There has been legitimate concern about the future of Twitter over the last week due to its new ownership and management. This is pretty upsetting considering how great it’s been to use to connect to and to follow other researchers. OpenCheck is currently working to map Twitter handles to ORCID identifiers and capture the directed follow graph of researchers on Twitter in case the service becomes unusable in the near future. This post is about my initial exploration of the resource.

How It Works

The OpenCheck website is pretty sleek. There are two big buttons to connect it to your Twitter account and ORCID account. After authorization, it uses the Twitter API to look your followers and follows. Then, it looks up if any of those Twitter accounts have also registered and adds it to this CSV which they make available under the permissive CC0 license.

Wikidata to the Rescue

My first thought was that there are tons of ORCID-Twitter connections available under the CC0 license through Wikidata that they could use to complement this content. The following SPARQL query retrieves all of these links:

SELECT ?item ?itemLabel ?orcid ?twitter
WHERE 
{
  ?item wdt:P31 wd:Q5; 
        wdt:P496 ?orcid; 
        wdt:P2002 ?twitter .
  SERVICE wikibase:label { bd:serviceParam wikibase:language "[AUTO_LANGUAGE],en". }
}

This query can be run using the Wikidata Query Service by following this link and pressing the play button. As of November 15th, 2022, it returns 13,784 results.

Graph Machine Learning

The OpenCheck ORCID graph is a relatively small directed graph, so my second thought was that would be interesting to apply some graph machine learning methodologies to it. I wrote a simple script using GRAPE to learn low-dimensional vector representations (i.e., embeddings) for nodes in the graph (i.e., ORCID identifiers) that could be useful for clustering, classification, or other downstream machine learning tasks. These resulting embeddings for each ORCID identifier can be downloaded as a TSV file here and are summarized below:

I put this script in cthoyt/opencheck-embed and additionally configured GitHub Actions to automatically re-run the script every night to generate new embeddings for the newest dataset.
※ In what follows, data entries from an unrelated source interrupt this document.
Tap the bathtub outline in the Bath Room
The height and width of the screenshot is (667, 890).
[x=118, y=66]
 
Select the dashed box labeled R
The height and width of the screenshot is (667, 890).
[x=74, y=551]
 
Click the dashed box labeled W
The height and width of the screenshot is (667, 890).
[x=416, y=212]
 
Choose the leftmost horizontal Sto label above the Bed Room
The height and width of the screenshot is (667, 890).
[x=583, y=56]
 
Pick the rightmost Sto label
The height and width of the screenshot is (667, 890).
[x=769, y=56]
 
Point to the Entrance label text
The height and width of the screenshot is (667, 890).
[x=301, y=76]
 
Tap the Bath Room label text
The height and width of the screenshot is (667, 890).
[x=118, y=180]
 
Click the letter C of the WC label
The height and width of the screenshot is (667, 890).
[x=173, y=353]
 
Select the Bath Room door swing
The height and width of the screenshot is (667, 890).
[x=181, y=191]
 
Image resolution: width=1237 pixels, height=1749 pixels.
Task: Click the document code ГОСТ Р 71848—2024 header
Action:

I had first tested the idea of continuous analysis built on top of GitHub’s continuous integration service by periodically generating differential reaction fingerprints on the Rhea reaction database in cthoyt/rhea-fingerprints. The OpenCheck ORCID graph is a different scenario because the data are updated in real time and aren’t versioned. Overall, I think these are both good examples of what is possible using modern, public infrastructure, and I would like to see them used in more and more scientific workflows.


It appears that OpenCheck is an effort from a company called Metarational, LLC run by John Beatty that has has a more long-term goal of supporting verification online (i.e., better than an $8 blue star). I’m excited to see what they do next!